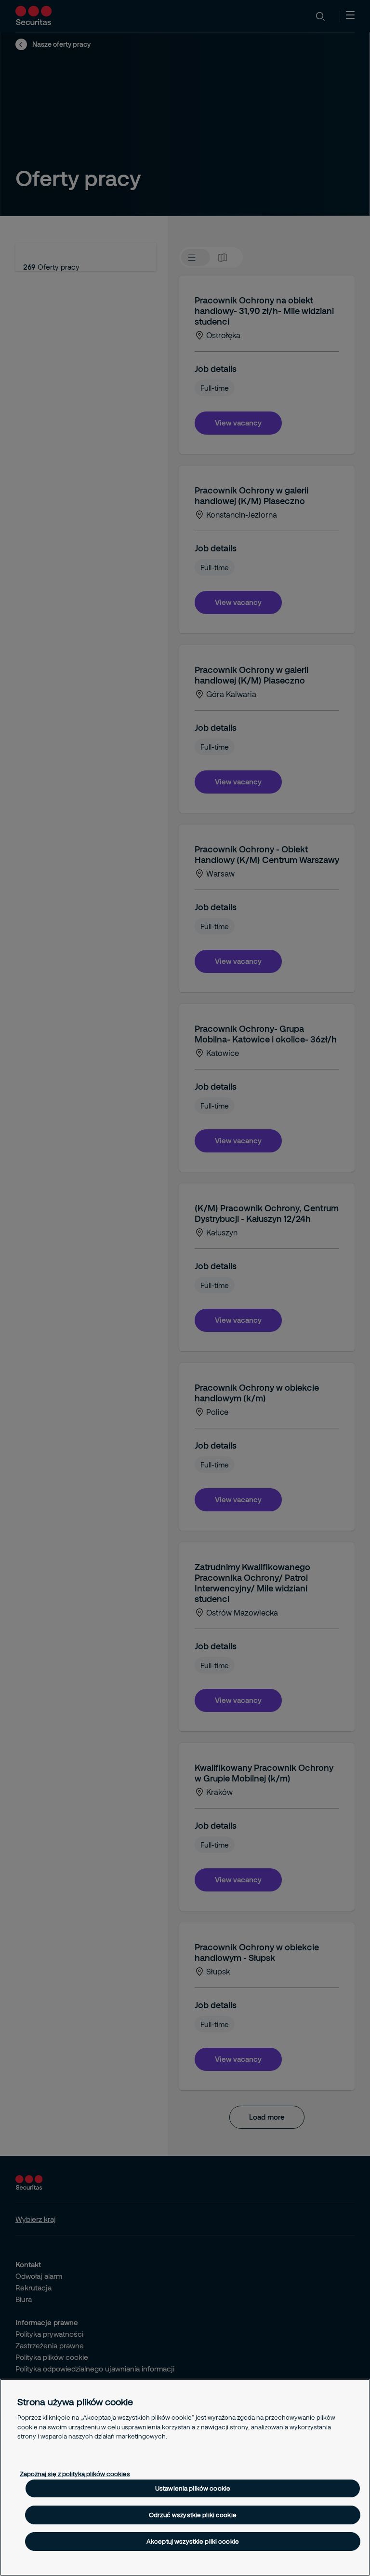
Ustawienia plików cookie (192, 2488)
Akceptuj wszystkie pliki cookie (192, 2541)
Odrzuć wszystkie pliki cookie (193, 2515)
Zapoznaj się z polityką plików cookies (75, 2474)
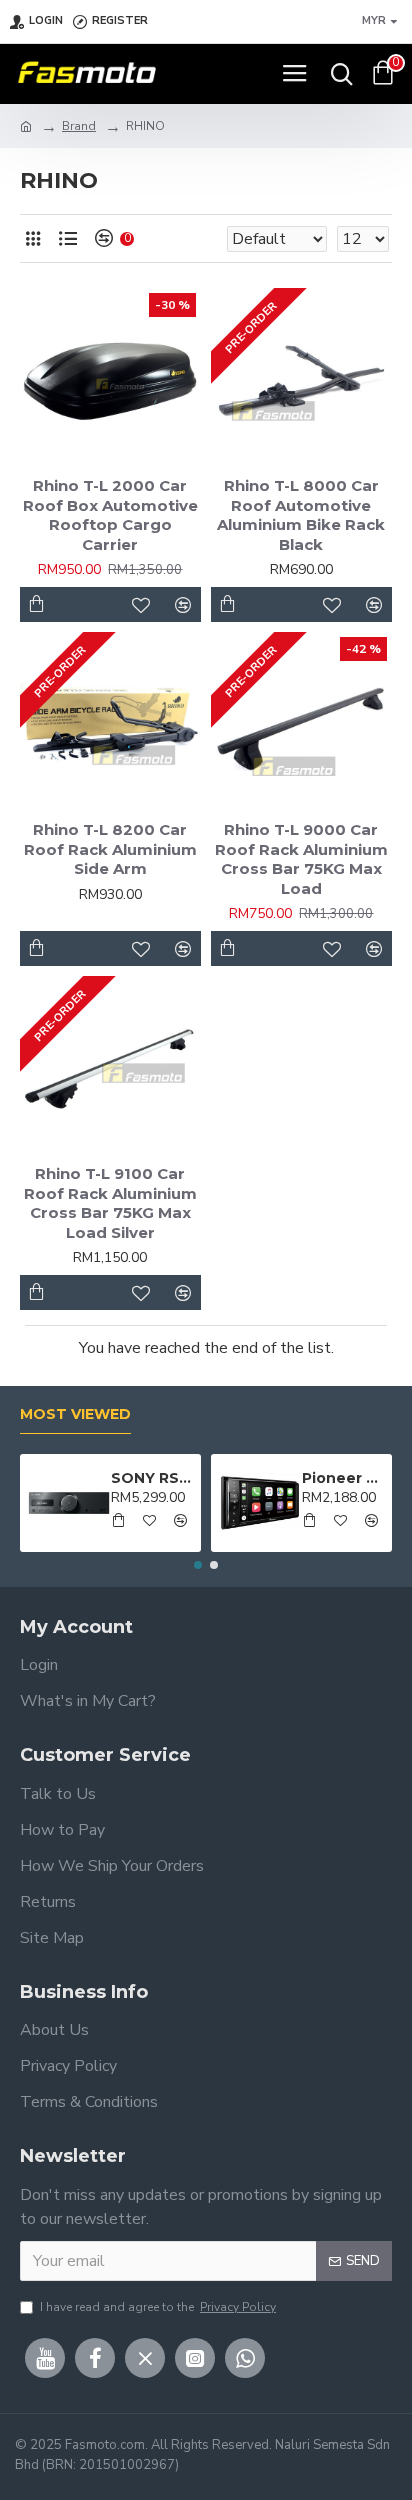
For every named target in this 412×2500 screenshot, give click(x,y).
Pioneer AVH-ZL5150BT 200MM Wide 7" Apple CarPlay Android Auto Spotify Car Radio (344, 1478)
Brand (79, 126)
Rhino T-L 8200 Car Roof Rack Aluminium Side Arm (110, 849)
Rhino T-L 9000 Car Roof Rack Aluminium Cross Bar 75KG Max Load (301, 859)
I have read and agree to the (158, 2307)
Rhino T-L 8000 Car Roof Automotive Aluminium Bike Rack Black (301, 515)
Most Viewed (75, 1414)
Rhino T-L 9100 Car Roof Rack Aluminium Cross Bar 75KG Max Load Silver (110, 1203)
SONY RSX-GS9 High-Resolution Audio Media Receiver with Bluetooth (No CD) (153, 1478)
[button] (198, 1565)
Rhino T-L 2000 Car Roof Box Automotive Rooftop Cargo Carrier (110, 515)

DIRECTIONS FOR THIS TASK
Where the string "plików" occurs in a line of the listing, copy the line.

WRITTEN RESPONSE
Ustawienia plików cookie (192, 2488)
Zapoznaj się z polityką plików cookies (75, 2474)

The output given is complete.